━━━━━ SELECTED TEXT

He was also an elite athlete. If that is not the player I just described, I didn’t do a good enough job writing this. I am not saying Waddle will be the next Smith. It’s going to take a sensational career before we can declare that. However, I see the potential for Waddle to be a very similar player in the NFL if he develops as I believe he can.

Games Evaluated

  • at Auburn (11-30-19)
  • at Missouri (9-26-20)
  • vs. Texas A&M (10-3-20)
  • at Ole Miss (10-10-20)
  • vs. Georgia (10-17-20)

Notes from Film

  • While he is listed at five feet, ten inches, he seems bigger. Not sure if he’s closer to six feet or maybe his reach is going to be a plus, but I don’t see a small player. His explosiveness in breaks is indicative of a smaller player, as is the way he does it without much hip sink, but I’ll be very interested to see how he measures when the time comes.
  • He may be listed small, but he sure doesn’t play small. I don’t know if I’ve ever seen a receiver listed at his size be better at hauling in contested catches. It’s been a trait that has shined for him since he was a freshman. He attacks the ball at its highest point and extends his hands to the ball when the defender on his backside. He has a lot of abilities and makes a lot of plays that you would expect in a bigger player.
  • He has the vision and instincts of a running back with the ball in his hands and it has made him one of the most dangerous return men in the nation. He is also a player that teams have to prepare for when it comes to gadget plays like screens, reverses and jet sweeps.
  • The explosiveness he displays at the top of his routes on occassion shows that he can be a superior route runner. We don’t always see it, but then again, Alabama doesn’t ask him to run a ton of routes that require it. We see him run a lot of deep routes and crossers, but when he is asked to make a cut and separate, it is obvious that he has taken just as much pride in that area as teammate Devonta Smith, and former teammate Jerry Jeudy.
  • Love the effort and physical nature he plays with as a blocker. When he knows he is on the play side and his block is vital, the dog in him really comes out. He gets very good position which is half the battle. He shoots his hands inside, and most importantly, he attempts to lock on as opposed to just shoving the defender. We don’t see this on every play, but when the ball is headed his way, he usually gives great effort.
  • This guy loves to compete, and he has some dog in him. Against Auburn in 2019, it seemed like every time he touched the ball he got more pumped up. If Alabama doesn’t jump offsides to end their chances in that game, there is no doubt that Auburn would have been making him their primary focus, and that is saying something with the playmakers that offense had.
  • He might have the best focus and ability to track the ball of anyone that Alabama has had since Calvin Ridley. Just does a terrific job of locking on to the ball in the air with his eyes, and plays that should be awkward because of contact by the defensive back or poor ball placement by the quarterback are hauled in with ease. By the way, I have zero concerns with him catching punts which is where focus must be at its highest.

━━━━━━━━━━

(YOUR TASK): Reproduce the part of the Waddle scouting report from "He was also" up to and including "at Auburn (11-30-19)", word for word.

━━━━━ INFORMATION PROVIDED

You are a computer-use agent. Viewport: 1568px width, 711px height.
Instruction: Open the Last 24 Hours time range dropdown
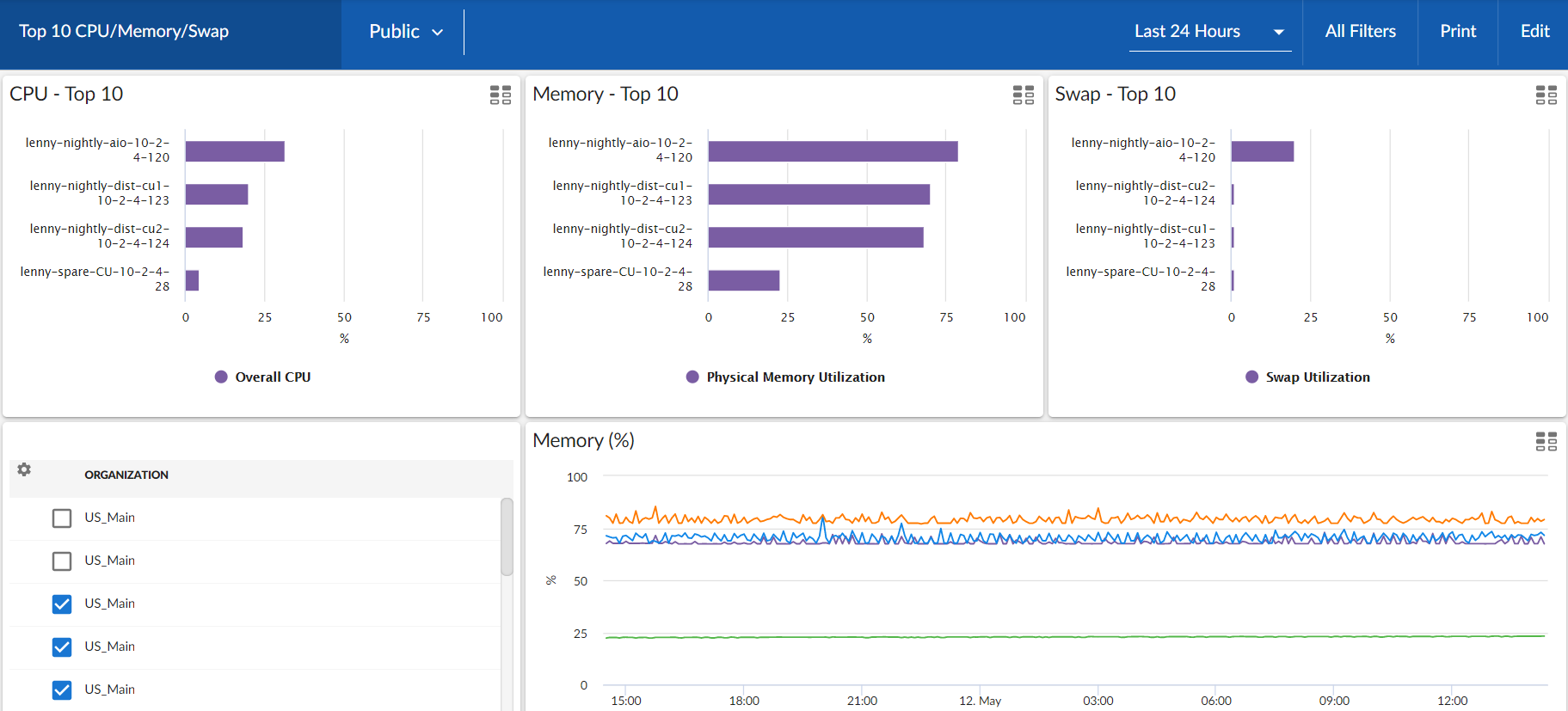1208,32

━━━━━━━━━━

(COMPLETED EXERCISE):
He was also an elite athlete. If that is not the player I just described, I didn’t do a good enough job writing this. I am not saying Waddle will be the next Smith. It’s going to take a sensational career before we can declare that. However, I see the potential for Waddle to be a very similar player in the NFL if he develops as I believe he can.

Games Evaluated

  • at Auburn (11-30-19)